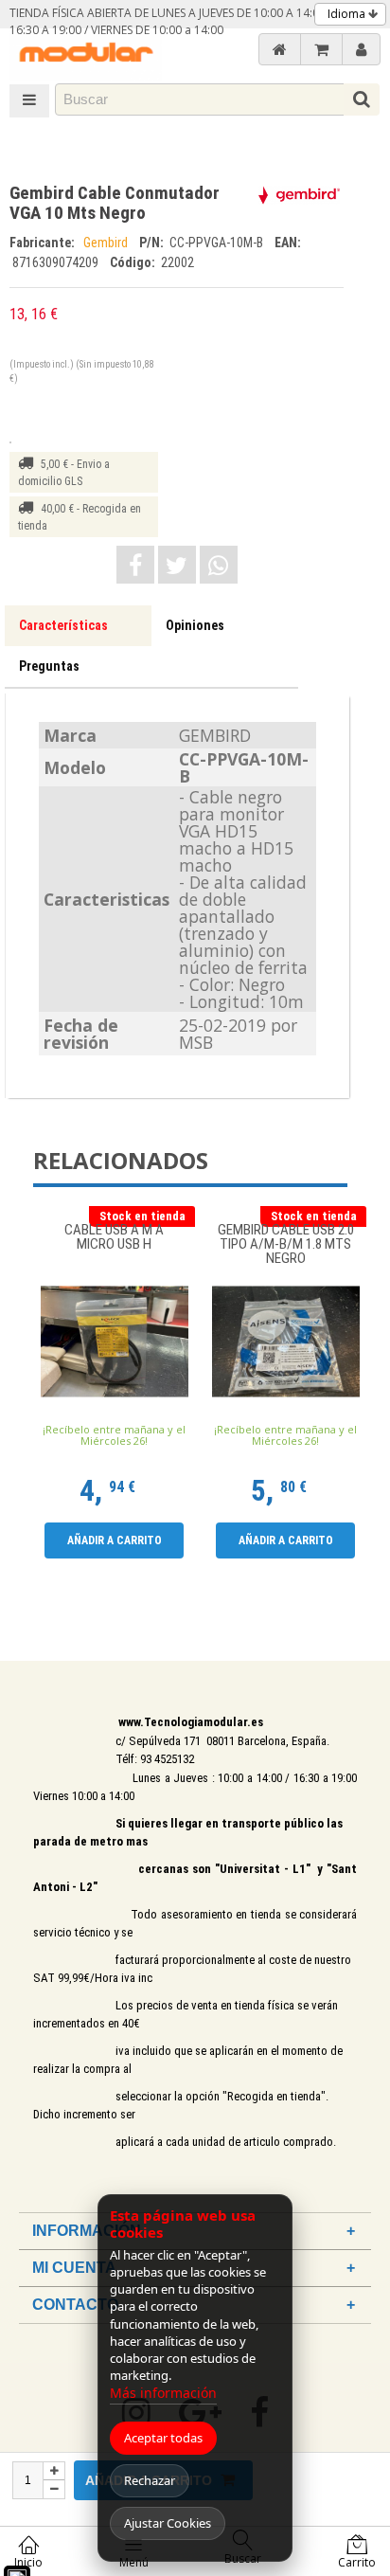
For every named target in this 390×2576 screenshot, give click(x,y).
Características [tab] (63, 625)
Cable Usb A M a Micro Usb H (114, 1237)
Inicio (28, 2562)
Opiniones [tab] (195, 625)
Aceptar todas (163, 2437)
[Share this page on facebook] (135, 565)
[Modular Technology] (85, 54)
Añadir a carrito (114, 1540)
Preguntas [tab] (49, 666)
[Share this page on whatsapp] (219, 565)
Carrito (357, 2562)
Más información (163, 2393)
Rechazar (149, 2480)
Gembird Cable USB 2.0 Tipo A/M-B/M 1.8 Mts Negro (286, 1244)
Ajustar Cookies (167, 2522)
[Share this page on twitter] (177, 565)
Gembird (107, 242)
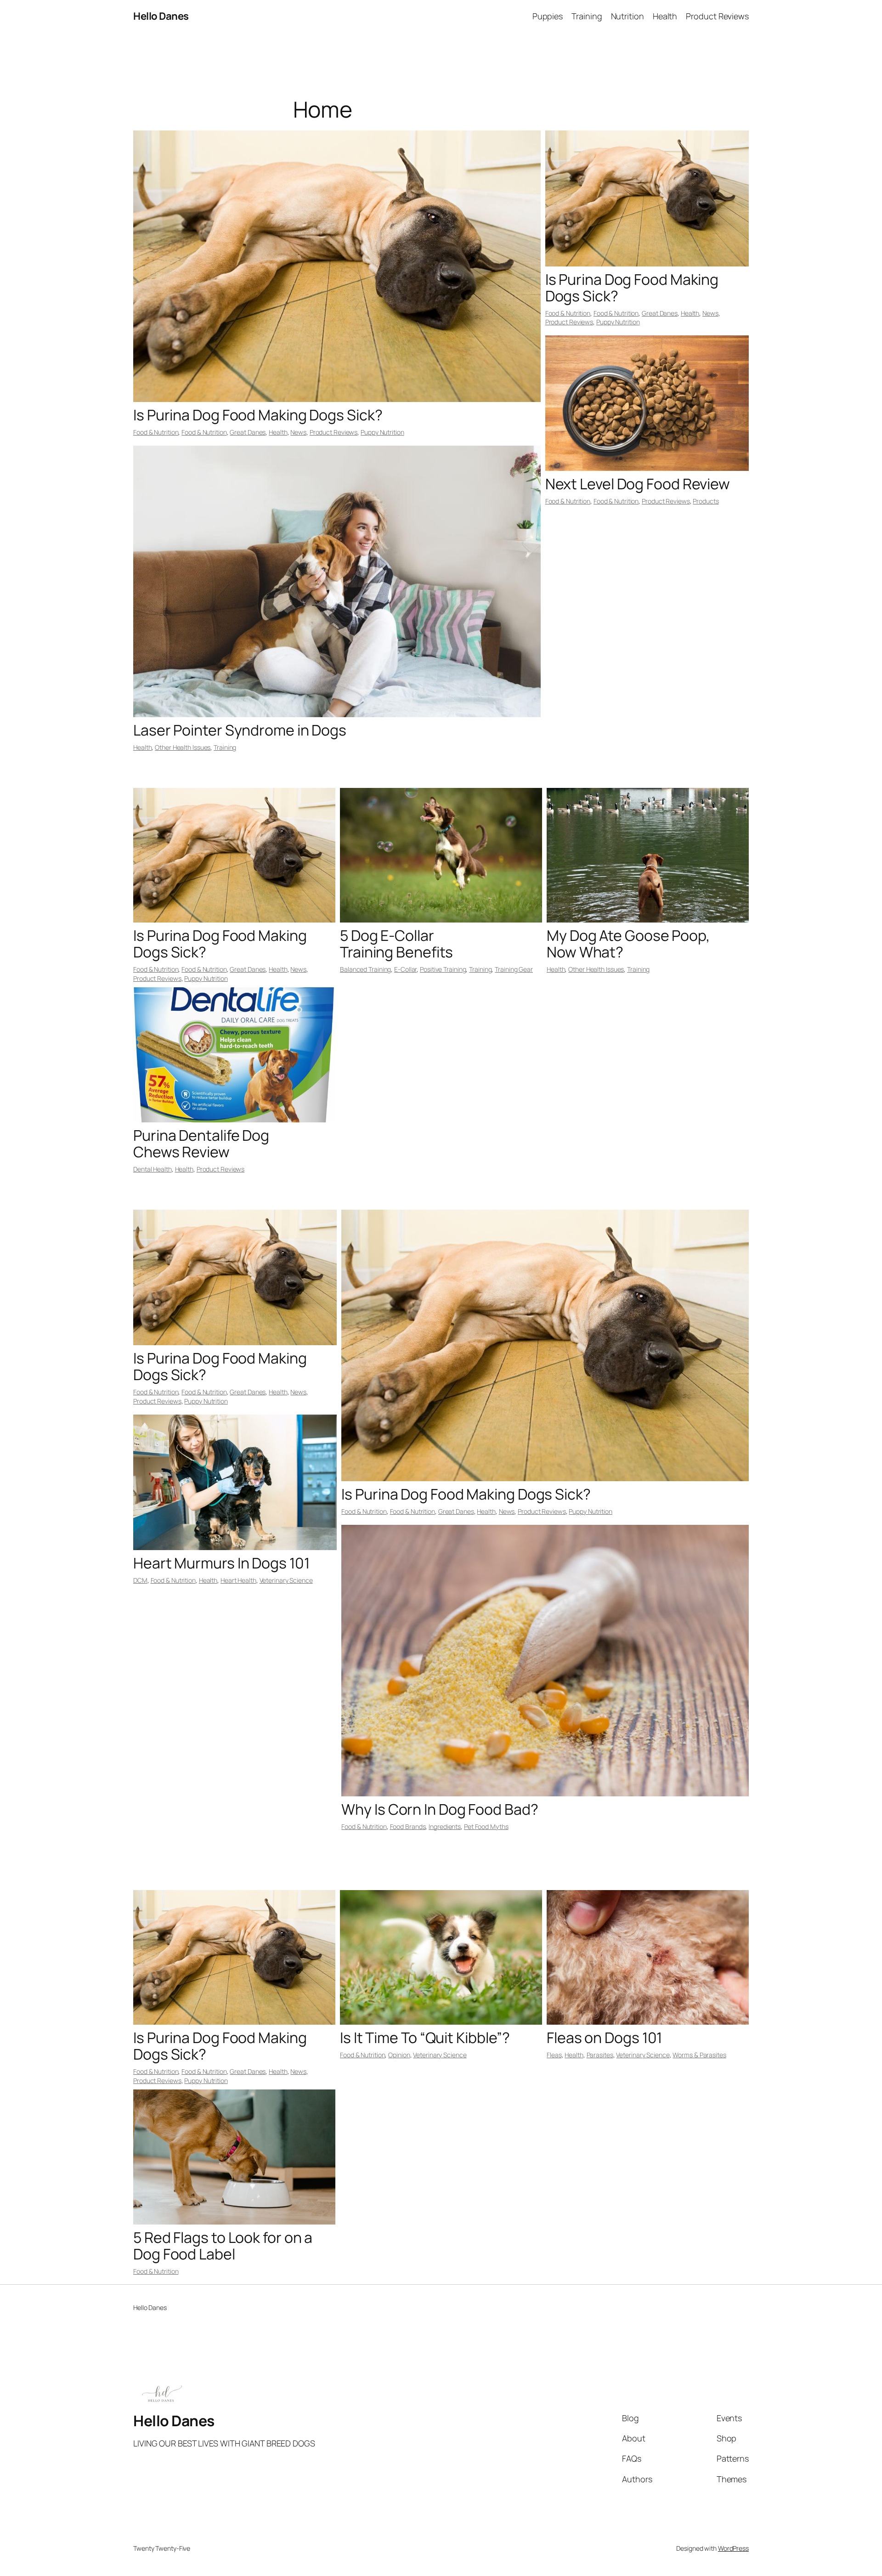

:::

Task objective
Leave out the pictures. Transcribe the rest of the listing above exactly.

Reply
For every named target in this 390×2576 screenshot, give click(x,y).
Características [tab] (63, 625)
Cable Usb A M a Micro Usb H (114, 1237)
Inicio (28, 2562)
Opiniones [tab] (195, 625)
Aceptar todas (163, 2437)
[Share this page on facebook] (135, 565)
[Modular Technology] (85, 54)
Añadir a carrito (114, 1540)
Preguntas [tab] (49, 666)
[Share this page on whatsapp] (219, 565)
Carrito (357, 2562)
Más información (163, 2393)
Rechazar (149, 2480)
Gembird Cable USB 2.0 Tipo A/M-B/M 1.8 Mts Negro (286, 1244)
Ajustar Cookies (167, 2522)
[Share this page on twitter] (177, 565)
Gembird (107, 242)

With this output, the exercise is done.